Project objectives were to beautify the schoolyard and make it more functional, to create naturalized social and learning spaces and to establish sustainable community support to look after the green infrastructure.

Proposed outcomes included:

  • redefinition of active and quiet areas.
  • depaving in sections of the yard.
  • creation of naturalized spaces with rocks and logs for seating.
  • small raised stage for performances.
  • three semi-circular seating areas for use as social spaces and outdoor teaching.
  • new trees on the street allowance part of the space.
  • rehabilitation of the octagon space.

Parent Council members now ask, “Why was artwork considered a valid use of this fund?” One of the initiatives

was funded by a “Paint It Up” mural grant application. The Glashan Greening Project successfully turned the outside of Glashan into a kinder, more engaging space: what previously looked a lot like the bus station next door became a work of art – check it out! An outdoor seating area with a chess table was also set up.

Even First Avenue Public School got in on the action by raising funds at their annual book sale to help support the greening effort.

Fast forward to present day.
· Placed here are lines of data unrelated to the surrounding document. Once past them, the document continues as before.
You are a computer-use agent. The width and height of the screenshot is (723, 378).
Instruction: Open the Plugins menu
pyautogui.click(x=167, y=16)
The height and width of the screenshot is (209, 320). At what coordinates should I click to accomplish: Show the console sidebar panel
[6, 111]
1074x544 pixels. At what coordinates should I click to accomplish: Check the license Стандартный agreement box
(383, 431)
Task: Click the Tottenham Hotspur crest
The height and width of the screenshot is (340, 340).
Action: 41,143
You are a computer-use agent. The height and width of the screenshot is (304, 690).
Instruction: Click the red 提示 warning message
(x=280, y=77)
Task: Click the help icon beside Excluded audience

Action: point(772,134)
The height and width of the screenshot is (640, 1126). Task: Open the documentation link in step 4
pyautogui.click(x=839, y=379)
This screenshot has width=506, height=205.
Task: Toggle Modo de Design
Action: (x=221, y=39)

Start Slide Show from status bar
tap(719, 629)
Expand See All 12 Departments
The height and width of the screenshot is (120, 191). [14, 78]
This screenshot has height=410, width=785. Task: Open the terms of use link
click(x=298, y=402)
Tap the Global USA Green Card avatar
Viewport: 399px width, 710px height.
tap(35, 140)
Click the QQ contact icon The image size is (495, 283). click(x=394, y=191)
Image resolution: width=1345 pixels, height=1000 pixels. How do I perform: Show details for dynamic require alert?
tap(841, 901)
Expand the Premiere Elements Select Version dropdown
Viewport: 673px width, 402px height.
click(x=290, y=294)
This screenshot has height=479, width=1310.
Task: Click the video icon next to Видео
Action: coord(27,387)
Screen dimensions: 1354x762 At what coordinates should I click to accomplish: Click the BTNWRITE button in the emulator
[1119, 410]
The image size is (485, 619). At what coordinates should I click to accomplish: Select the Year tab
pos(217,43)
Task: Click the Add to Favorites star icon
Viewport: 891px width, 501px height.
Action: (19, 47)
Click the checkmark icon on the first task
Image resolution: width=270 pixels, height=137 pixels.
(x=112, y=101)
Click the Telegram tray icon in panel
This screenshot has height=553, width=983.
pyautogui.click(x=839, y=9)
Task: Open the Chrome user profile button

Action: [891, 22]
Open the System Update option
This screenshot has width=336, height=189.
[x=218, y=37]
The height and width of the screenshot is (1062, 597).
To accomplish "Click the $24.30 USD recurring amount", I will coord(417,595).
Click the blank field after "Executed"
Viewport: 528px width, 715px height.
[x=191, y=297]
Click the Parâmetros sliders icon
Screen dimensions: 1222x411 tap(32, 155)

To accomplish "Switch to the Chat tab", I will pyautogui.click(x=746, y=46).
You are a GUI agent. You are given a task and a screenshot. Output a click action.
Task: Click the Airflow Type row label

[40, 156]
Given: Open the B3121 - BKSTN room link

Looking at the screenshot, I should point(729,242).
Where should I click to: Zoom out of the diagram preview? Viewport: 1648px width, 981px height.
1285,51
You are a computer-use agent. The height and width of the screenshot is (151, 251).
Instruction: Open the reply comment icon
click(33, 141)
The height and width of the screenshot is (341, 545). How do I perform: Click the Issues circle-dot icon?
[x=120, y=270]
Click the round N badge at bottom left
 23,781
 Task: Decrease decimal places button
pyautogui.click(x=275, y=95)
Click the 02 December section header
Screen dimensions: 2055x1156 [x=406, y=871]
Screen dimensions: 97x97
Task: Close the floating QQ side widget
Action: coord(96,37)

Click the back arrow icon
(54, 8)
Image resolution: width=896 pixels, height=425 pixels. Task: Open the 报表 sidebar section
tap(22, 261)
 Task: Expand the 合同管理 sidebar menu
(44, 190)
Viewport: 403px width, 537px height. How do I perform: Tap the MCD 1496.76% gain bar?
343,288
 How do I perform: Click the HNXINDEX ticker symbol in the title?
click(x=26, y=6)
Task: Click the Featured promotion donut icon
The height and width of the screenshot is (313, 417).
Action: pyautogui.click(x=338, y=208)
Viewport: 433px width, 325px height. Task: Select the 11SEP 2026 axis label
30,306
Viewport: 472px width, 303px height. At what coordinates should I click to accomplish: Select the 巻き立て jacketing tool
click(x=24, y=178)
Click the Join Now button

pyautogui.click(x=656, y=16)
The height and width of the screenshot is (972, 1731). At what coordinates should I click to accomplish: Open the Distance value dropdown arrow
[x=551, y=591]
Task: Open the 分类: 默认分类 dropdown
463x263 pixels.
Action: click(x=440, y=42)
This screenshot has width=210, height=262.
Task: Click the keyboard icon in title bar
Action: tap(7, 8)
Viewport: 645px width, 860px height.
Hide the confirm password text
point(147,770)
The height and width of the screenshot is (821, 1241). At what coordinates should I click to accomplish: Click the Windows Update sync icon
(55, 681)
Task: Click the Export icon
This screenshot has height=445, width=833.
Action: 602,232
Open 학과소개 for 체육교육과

Parents and students are struggling with the COVID-19 pandemic and looking for creative ways for students to learn outdoors. About $7,000 raised during the greening competition is still sitting in a bank account of the Parents’ Council, yet parents don’t seem to remember the original inspiration for those funds. What an opportunity!

We were there in 2014 with our eldest; our youngest is now at Glashan in Grade 7. She suggested adding a labyrinth or an outdoor stage to the yard. During the pandemic, anything to create outdoor learning spaces would be very helpful.

It is time for the Parents’ Council to decide what to do with the remaining funds, and it is important to stay true to the original intent. Many students from 2014 are now in their 20s, maybe university – perhaps they have suggestions. Perhaps parents and children at First Avenue, Mutchmor and Elgin Street who may end up at Glashan have suggestions. And community members who have creative ideas and skills in areas like landscaping, architecture, environmental activism may want to share ideas about how to use the money.

Please reach out on the Facebook page that was started in 2014 facebook.com/glashangreeningproject/ or by email at glashansc@gmail.com.

Over the next year, let’s put together a plan and use the greening fund as it was intended. We need something inspirational to kick off 2021. 

Nili Kaplan-Myrth is a member of the Parent Council at Glashan Public School.